2°) Ses décisions sont par avance privées de toute portée pratique : les parties peuvent introduire un recours devant la cour d'appel de Paris, recours qui un effet suspensif (les Sénateurs ont insité sur ce point). Or l'effet suspensif ne joue, par définition, que dans un sens : au cas où l'autorité prend une injonction, c'est à dire au cas où elle impose l'intéropérabilité. Pour mémoire, l'effet suspensif c'est ce qui permet aux multinationales d'utiliser leur magot pour jouer la montre, en épuisant toutes les voies de recours le temps que les atteintes soint devenues irréversibles (Microsoft est coutumier de ce fait) : de la sorte, la décision n'a plus de portée lorsqu'elle devient executoire.

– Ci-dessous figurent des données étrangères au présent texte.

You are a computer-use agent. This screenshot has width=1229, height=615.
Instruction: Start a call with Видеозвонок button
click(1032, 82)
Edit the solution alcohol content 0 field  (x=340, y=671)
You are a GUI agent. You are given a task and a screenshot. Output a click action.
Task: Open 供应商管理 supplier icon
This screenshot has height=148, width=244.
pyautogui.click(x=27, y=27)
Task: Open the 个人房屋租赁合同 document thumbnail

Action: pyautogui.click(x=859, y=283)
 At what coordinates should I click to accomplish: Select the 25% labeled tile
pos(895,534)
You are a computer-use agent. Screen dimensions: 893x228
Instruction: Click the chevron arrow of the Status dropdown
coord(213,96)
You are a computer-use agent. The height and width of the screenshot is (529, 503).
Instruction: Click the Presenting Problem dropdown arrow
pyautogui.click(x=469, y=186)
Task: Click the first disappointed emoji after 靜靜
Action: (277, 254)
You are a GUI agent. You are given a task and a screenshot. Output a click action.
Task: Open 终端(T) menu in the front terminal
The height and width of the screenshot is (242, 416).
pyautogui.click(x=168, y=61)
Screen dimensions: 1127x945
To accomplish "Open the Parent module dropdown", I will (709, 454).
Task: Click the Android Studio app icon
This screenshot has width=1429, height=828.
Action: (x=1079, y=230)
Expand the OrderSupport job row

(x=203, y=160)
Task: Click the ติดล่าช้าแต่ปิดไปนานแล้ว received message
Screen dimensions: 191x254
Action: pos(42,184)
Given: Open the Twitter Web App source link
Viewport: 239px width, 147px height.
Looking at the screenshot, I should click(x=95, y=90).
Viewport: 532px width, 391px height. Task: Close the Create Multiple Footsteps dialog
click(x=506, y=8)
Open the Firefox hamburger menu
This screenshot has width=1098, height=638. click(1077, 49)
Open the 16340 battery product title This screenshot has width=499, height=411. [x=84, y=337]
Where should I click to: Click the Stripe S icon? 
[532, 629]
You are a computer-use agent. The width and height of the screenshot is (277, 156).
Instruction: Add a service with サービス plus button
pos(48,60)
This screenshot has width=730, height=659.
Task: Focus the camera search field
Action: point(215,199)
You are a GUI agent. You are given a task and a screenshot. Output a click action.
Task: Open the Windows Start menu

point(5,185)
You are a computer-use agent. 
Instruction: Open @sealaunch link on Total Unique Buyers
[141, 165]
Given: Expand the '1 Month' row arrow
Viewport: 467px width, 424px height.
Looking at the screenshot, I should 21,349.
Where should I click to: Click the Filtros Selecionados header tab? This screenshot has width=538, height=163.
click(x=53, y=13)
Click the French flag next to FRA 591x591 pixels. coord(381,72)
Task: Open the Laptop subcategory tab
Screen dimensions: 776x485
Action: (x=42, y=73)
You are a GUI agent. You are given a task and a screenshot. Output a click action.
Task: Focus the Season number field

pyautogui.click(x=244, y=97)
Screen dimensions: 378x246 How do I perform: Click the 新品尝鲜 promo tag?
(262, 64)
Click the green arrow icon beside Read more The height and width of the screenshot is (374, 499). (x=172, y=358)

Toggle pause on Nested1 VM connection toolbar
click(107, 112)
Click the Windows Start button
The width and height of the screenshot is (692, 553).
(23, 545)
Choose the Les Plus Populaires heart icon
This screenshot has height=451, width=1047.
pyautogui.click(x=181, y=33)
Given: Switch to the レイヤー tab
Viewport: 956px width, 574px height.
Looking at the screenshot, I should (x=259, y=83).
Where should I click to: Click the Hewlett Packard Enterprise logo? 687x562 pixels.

3°) En cas (exceptionnel, on l'imagine) d'injonction, la fourniture des informations nécessaires à l'intéropérabilité s'effectue sur le principe des licences RAND (Reasonable And Non-Discriminatory soit "raisonnable et non-discriminatoire") c'est à dire que les informations sont paayntes, facturées à un coût que seules les grosses entreprises peuvent assumer (Microsoft rafole des licences RAND) alors que l'assemblée nationale avait prévu que seul les frais logistiques puissent être facturés. Il va sans dire que diffuser un logiciel libre gratuitement dans ces conditions est exclu.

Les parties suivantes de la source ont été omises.